_YOUR GOAL_
Repeat everything in the data below from the line containing "The image size is (450, 450)." down to the line containing "Action: tap(449, 24)", inclusive of both.

_RECORDS_

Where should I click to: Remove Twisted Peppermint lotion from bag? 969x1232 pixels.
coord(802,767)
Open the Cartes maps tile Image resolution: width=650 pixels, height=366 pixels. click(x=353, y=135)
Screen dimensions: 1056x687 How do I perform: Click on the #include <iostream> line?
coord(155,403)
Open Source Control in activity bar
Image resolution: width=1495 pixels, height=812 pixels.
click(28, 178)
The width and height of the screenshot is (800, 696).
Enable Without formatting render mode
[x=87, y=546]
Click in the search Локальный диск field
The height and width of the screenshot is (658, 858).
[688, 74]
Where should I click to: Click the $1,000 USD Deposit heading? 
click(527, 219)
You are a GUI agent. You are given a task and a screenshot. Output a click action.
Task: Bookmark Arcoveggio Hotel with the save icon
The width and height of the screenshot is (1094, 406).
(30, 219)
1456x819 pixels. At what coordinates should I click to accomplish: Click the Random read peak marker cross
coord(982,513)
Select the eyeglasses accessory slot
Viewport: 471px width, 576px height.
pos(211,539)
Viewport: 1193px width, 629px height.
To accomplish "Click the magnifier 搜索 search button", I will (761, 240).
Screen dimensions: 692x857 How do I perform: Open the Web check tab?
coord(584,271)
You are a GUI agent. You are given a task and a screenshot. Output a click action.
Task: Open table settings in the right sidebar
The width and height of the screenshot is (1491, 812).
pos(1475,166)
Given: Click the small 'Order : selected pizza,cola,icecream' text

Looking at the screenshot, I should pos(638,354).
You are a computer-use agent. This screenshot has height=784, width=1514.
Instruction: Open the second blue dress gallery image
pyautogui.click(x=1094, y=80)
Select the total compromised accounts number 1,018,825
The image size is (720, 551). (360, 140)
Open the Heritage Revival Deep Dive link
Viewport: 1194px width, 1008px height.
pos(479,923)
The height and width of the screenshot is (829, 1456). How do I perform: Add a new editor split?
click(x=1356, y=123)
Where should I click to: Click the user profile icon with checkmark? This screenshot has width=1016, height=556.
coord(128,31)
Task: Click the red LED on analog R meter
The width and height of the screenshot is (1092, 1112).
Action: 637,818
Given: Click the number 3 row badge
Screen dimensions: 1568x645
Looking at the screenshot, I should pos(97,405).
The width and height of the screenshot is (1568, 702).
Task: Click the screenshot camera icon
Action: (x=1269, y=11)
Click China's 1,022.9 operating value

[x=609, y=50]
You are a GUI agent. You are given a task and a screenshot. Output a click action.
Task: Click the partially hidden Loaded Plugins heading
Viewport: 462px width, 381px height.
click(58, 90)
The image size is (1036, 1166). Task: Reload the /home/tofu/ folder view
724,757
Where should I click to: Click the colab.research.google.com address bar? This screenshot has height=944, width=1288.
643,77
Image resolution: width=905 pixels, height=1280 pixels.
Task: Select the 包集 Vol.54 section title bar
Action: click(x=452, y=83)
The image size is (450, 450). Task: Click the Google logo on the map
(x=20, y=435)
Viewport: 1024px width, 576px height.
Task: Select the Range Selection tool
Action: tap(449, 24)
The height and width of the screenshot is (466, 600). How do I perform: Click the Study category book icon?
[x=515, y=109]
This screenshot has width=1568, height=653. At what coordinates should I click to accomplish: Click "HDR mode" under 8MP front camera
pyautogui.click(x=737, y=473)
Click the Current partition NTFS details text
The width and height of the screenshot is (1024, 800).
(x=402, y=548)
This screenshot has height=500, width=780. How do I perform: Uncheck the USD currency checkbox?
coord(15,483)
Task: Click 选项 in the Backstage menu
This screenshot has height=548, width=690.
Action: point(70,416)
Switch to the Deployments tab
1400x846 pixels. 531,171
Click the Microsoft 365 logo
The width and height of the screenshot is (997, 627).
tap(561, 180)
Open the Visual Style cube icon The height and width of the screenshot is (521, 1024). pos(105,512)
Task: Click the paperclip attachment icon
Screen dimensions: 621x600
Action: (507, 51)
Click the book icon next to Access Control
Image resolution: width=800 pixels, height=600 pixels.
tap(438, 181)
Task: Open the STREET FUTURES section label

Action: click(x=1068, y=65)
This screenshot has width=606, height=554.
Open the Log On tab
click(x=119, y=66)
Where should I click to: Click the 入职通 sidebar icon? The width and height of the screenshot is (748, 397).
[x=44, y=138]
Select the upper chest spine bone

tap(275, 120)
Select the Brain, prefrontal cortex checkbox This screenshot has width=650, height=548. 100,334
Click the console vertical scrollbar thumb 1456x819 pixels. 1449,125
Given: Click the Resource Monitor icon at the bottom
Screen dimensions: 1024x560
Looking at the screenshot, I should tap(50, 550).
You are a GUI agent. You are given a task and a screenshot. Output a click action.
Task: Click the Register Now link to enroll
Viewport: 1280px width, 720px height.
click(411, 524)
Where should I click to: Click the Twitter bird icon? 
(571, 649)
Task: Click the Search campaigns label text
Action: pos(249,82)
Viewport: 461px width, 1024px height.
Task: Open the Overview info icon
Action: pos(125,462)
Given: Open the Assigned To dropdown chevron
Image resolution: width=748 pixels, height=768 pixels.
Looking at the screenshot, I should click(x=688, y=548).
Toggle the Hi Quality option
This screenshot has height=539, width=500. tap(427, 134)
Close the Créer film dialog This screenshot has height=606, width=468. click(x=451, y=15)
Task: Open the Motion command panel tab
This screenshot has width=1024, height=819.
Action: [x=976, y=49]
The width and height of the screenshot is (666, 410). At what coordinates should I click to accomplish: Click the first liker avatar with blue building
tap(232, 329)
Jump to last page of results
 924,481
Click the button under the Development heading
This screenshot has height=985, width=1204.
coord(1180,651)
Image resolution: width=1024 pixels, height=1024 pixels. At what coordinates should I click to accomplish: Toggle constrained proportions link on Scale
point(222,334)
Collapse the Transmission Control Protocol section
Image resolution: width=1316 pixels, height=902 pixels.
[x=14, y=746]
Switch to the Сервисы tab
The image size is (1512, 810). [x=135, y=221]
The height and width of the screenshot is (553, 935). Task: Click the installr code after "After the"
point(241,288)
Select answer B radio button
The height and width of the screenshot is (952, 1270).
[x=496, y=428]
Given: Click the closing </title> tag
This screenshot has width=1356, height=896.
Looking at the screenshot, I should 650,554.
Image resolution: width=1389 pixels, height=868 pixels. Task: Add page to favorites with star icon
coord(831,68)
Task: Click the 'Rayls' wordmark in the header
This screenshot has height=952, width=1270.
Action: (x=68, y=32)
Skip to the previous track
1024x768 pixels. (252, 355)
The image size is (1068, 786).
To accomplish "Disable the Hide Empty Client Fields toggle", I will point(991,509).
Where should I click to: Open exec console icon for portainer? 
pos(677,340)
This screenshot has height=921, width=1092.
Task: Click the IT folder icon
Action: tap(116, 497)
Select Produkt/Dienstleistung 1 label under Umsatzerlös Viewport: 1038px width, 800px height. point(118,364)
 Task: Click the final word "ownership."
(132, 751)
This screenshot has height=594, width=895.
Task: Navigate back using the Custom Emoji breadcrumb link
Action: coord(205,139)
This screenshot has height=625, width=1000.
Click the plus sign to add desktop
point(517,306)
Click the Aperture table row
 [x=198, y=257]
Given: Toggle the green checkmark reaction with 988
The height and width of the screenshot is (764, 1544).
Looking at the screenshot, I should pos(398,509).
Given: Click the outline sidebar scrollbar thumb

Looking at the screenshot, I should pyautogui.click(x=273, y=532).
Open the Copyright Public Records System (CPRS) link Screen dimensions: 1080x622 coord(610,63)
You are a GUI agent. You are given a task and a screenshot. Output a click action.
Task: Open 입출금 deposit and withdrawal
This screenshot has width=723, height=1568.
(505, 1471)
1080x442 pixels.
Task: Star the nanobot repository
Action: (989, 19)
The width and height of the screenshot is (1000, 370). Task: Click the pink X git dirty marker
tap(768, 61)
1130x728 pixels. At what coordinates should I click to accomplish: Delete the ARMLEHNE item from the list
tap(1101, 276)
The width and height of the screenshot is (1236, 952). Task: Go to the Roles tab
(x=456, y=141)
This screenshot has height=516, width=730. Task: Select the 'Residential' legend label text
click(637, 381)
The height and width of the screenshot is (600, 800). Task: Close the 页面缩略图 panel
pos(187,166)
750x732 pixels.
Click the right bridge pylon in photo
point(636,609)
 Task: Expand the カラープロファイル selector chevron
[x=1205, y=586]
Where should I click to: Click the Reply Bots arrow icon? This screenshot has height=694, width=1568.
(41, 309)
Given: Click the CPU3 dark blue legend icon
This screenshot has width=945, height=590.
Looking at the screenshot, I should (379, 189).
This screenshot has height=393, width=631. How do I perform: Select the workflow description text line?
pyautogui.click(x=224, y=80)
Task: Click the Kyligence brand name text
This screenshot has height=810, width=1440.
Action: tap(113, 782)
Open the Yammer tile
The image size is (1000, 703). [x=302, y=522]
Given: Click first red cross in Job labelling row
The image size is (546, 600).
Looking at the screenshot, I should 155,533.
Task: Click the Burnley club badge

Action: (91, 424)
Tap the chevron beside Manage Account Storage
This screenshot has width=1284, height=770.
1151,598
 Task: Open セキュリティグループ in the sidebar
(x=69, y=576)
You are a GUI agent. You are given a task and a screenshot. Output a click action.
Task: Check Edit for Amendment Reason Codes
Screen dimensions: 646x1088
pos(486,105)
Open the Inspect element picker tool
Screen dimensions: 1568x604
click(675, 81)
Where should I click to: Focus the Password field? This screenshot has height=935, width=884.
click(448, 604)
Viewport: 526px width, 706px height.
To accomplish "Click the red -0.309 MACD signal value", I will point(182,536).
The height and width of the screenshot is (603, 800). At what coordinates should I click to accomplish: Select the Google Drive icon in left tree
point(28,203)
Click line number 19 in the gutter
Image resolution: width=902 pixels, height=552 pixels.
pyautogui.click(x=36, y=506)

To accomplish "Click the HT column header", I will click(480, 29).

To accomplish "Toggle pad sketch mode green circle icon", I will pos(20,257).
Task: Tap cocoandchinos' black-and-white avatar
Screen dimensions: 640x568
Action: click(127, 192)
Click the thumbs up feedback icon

_FINAL RESULT_
The image size is (450, 450). Task: Click the Google logo on the map
(x=20, y=435)
Viewport: 1024px width, 576px height.
Task: Select the Range Selection tool
Action: tap(449, 24)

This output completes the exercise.